4. The IRGC Will Remain Subject to U.S. Sanctions After a Nuclear Deal

The Islamic Revolutionary Guard Corps (“IRGC”) is the subject of U.S. sanctions under five separate sanctions programs. For instance, the IRGC is designated for sanctions under Executive Orders 13553 and 13606 for its involvement in Iran’s human rights abuses. These sanctions block all property of the IRGC that comes either within the U.S. or within the possession or control of a U.S. person and threatens to likewise designate for sanctions any person or entity, U.S. or foreign, that provides material assistance to the IRGC, whether it be financial, technological, or otherwise. These sanctions will be maintained long after a nuclear deal is reached and will nullify the benefit to the IRGC of the possible removal of its designation related to Iran’s nuclear program.

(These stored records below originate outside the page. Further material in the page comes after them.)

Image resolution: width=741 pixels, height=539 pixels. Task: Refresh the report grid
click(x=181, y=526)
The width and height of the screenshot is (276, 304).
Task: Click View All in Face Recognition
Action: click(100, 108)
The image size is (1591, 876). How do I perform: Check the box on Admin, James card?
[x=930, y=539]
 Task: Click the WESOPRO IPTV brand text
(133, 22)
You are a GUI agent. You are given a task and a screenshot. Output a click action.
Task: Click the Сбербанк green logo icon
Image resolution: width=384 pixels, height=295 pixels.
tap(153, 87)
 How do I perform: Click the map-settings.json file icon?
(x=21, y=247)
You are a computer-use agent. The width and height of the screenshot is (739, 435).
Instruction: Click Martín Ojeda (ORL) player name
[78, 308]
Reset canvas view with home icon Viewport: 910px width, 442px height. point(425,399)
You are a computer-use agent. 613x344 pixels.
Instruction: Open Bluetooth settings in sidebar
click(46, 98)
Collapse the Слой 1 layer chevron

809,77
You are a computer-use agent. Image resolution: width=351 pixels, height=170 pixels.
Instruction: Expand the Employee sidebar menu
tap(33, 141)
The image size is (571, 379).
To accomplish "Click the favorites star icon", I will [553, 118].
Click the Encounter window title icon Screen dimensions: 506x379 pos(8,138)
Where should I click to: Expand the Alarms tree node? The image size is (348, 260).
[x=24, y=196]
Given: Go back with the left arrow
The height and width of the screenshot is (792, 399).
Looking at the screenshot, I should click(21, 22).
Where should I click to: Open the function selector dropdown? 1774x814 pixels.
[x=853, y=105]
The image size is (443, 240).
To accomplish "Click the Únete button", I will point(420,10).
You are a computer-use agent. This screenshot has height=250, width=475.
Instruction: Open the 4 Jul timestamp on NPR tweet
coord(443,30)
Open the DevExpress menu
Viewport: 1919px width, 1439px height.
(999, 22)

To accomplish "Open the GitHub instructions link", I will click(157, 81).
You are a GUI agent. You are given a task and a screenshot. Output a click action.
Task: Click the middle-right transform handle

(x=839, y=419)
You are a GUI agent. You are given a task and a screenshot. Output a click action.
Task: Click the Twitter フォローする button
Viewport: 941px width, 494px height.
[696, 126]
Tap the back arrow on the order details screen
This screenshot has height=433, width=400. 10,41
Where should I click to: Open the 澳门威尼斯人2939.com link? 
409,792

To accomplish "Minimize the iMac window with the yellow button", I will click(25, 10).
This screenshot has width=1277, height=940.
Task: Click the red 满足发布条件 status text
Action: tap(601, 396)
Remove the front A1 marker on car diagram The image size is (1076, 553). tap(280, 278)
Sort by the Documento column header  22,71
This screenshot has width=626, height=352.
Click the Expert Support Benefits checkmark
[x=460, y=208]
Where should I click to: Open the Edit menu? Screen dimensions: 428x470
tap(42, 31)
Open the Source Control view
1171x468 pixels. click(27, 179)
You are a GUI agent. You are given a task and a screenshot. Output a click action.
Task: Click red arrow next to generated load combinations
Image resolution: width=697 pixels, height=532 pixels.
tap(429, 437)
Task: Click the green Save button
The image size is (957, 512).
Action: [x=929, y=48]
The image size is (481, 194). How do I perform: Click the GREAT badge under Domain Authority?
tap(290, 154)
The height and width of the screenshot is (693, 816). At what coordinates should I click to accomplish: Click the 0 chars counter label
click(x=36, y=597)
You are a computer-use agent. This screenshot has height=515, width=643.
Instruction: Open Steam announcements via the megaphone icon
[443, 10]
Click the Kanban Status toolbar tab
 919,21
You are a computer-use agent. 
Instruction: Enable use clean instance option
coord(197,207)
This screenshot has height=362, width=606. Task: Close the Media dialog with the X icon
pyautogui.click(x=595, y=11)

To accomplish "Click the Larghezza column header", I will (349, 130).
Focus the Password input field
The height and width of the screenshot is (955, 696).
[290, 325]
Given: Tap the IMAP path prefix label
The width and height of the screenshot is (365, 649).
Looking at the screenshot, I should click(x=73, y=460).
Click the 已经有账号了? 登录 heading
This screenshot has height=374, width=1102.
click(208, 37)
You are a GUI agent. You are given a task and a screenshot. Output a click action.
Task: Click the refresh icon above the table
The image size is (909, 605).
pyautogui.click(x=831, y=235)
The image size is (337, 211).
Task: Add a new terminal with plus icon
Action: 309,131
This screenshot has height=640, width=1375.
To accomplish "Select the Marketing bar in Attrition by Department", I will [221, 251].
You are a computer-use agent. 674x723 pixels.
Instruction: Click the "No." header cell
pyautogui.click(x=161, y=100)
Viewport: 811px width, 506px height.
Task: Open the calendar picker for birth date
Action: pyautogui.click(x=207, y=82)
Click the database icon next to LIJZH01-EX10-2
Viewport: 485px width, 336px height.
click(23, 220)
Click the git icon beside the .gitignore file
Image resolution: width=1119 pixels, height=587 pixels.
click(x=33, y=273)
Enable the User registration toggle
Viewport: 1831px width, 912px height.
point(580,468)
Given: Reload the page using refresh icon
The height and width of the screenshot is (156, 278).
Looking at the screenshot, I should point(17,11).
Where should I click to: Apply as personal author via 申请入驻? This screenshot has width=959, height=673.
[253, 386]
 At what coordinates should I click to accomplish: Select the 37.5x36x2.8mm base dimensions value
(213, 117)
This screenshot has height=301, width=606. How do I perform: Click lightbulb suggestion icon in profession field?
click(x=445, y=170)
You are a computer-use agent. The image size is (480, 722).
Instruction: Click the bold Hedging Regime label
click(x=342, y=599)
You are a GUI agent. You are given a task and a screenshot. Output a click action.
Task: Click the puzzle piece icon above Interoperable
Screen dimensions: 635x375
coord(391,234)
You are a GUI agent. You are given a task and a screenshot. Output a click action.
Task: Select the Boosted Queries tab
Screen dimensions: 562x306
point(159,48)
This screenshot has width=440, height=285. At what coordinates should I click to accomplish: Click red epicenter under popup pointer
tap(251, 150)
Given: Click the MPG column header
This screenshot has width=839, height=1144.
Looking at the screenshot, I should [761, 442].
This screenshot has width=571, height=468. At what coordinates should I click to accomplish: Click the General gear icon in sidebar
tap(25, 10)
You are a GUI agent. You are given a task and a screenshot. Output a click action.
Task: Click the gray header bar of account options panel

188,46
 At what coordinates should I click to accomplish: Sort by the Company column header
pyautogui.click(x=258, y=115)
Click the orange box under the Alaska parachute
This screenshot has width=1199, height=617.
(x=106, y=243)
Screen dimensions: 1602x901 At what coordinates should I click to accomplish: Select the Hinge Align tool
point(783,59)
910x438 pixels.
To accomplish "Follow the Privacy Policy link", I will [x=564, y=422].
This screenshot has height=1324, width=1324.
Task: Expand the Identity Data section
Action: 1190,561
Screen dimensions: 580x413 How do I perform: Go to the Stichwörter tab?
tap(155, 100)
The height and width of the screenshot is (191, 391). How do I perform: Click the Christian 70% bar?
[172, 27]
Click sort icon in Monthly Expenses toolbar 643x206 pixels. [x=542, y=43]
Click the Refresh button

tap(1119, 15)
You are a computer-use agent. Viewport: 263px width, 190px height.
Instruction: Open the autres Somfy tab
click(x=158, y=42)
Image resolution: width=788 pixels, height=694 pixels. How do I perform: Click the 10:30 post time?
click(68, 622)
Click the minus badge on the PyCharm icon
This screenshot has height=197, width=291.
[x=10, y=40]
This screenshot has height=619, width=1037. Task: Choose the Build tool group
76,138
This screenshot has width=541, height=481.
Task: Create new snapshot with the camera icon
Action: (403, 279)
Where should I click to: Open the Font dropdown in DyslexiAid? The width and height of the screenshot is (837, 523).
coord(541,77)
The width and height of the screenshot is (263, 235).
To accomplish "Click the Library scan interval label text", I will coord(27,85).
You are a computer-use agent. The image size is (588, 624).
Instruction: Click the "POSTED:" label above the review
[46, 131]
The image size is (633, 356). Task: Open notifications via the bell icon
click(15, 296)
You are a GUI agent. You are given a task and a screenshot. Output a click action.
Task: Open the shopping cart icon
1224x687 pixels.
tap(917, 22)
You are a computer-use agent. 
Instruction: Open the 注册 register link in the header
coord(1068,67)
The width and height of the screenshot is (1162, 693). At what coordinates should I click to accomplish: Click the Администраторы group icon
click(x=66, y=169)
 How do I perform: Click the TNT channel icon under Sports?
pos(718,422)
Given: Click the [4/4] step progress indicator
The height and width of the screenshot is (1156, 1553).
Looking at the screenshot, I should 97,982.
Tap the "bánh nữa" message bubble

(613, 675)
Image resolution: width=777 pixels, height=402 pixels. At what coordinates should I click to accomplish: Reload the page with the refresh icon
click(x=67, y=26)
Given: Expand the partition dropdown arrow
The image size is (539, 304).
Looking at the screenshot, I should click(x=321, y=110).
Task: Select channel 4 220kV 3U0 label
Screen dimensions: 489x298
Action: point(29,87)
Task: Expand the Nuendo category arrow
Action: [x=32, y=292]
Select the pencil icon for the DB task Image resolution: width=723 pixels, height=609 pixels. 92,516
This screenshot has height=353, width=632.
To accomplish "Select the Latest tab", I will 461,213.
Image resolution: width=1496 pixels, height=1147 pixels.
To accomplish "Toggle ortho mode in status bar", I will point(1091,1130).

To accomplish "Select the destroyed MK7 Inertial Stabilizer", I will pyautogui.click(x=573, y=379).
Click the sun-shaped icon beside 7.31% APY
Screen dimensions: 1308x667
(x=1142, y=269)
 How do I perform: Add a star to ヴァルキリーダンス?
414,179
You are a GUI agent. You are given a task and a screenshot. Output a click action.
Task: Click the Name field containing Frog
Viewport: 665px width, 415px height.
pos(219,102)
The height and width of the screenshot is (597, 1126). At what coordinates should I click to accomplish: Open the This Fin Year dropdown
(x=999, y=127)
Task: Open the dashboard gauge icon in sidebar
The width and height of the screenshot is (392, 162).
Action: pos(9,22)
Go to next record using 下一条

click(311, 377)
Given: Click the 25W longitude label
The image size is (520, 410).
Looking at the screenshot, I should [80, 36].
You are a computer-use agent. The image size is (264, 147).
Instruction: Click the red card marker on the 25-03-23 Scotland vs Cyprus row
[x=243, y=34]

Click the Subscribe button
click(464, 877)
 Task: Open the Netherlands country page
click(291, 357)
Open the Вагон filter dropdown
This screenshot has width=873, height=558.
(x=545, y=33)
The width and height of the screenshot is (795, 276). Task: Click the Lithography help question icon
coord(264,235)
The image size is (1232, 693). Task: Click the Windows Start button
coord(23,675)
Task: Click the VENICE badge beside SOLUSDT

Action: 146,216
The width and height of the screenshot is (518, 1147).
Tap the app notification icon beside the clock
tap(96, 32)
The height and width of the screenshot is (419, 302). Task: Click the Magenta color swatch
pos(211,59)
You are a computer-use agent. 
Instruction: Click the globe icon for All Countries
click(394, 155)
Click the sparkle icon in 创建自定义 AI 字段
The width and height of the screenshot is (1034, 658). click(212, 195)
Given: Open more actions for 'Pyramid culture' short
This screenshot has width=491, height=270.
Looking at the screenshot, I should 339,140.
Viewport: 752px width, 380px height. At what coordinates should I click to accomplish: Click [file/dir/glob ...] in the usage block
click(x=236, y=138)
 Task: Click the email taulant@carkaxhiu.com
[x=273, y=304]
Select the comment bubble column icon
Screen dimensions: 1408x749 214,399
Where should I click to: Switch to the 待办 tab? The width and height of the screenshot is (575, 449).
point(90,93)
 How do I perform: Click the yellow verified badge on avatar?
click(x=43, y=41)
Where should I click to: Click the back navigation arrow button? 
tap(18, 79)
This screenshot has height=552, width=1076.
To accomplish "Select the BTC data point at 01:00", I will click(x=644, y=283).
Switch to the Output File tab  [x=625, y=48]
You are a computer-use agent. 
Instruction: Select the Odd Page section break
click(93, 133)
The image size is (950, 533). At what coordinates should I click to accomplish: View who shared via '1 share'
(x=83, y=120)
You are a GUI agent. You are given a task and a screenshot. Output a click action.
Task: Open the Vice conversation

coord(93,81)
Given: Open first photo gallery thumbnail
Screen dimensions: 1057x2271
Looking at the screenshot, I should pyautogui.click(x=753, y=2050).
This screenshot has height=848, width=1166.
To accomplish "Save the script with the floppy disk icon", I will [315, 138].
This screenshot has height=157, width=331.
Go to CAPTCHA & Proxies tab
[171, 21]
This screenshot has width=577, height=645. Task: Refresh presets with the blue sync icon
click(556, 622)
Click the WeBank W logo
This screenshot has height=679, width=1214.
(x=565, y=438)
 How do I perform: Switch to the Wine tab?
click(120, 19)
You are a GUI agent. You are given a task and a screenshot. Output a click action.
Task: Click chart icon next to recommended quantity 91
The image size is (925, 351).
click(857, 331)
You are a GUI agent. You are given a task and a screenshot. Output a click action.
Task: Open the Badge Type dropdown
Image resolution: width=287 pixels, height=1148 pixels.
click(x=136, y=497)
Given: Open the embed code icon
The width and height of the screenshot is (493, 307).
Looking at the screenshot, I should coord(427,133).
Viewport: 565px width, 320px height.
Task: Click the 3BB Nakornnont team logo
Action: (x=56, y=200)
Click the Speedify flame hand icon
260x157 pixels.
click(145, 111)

5. Sanctions Relief Will Not Be Immediate

Iran will not receive immediate benefit from sanctions relief. First, the deal is likely to take a period of time to implement before which sanctions would be formally relieved in the first place. Second, foreign business will be hesitant to return to Iran until there is a demonstrated track record between the parties that the deal is here to stay. As such, during the early years of a nuclear deal, Iran will receive limited value from the sanctions relief and will not see accelerated levels of economic growth until the latter half of 2016. By that time, Iran will have demonstrated a track record of compliance with its nuclear-related obligations under a deal.